According to the VA, Dr. Kumar was instructed on May 10, 2006, to provide
information from his physician regarding his limitations, but did not submit the
documentation until July 24, 2007, and, from that date through at least the time
of his federal court deposition in January 2012, Dr. Kumar used the
accommodation of telephone dictation.       The VA argues that Dr. Kumar’s
subjective physical and emotional reactions to the criticism he received in the
workplace do not establish that the work environment would have been
perceived as hostile or abusive by a reasonable employee.
      Based on our review of the briefs and the summary judgment record, we
agree with the district court’s assessment that the conduct alleged by Dr. Kumar
was not sufficiently severe or pervasive to affect a term or condition of Dr.
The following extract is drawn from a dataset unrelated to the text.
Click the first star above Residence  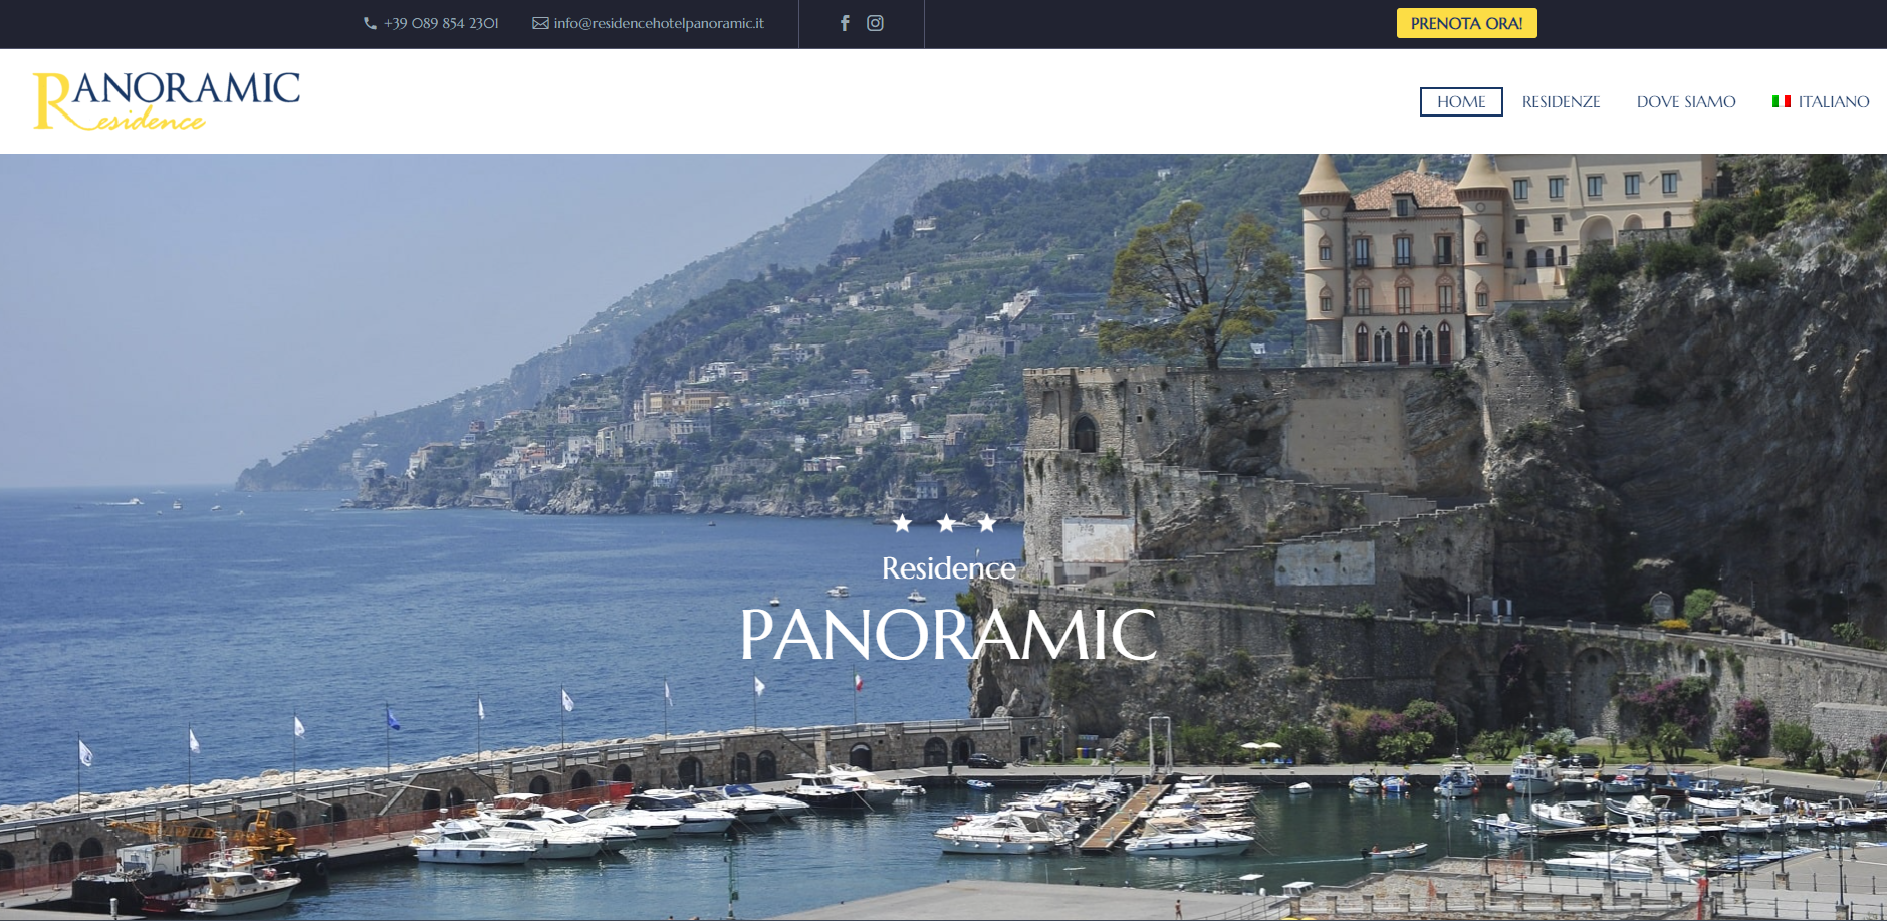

Kumar’s employment and is therefore insufficient to withstand summary
judgment. See Flowers v. Southern Regional Physician Services, Inc., 
247 F.3d 229
, 236 (5th Cir. 2001) (stating that “disability-based harassment must ‘be
sufficiently pervasive or severe to alter the conditions of employment and create
an abusive working environment’” (quoting McConathy v. Dr. Pepper/Seven Up
Corp., 
131 F.3d 558
, 563 (5th Cir. 1998)); 
id. (stating that “[i]n
determining
whether a work environment is abusive, this court must consider the entirety
of the evidence presented at trial, including ‘the frequency of the discriminatory
conduct, its severity, whether it is physically threatening or humiliating, or a
mere offensive utterance, and whether it unreasonably interferes with an
employee’s work performance’” (quoting Shepherd v. Comptroller of Public
Accounts, 
168 F.3d 871
, 874 (5th Cir. 1999)).       The summary judgment is
therefore
                                                                    AFFIRMED.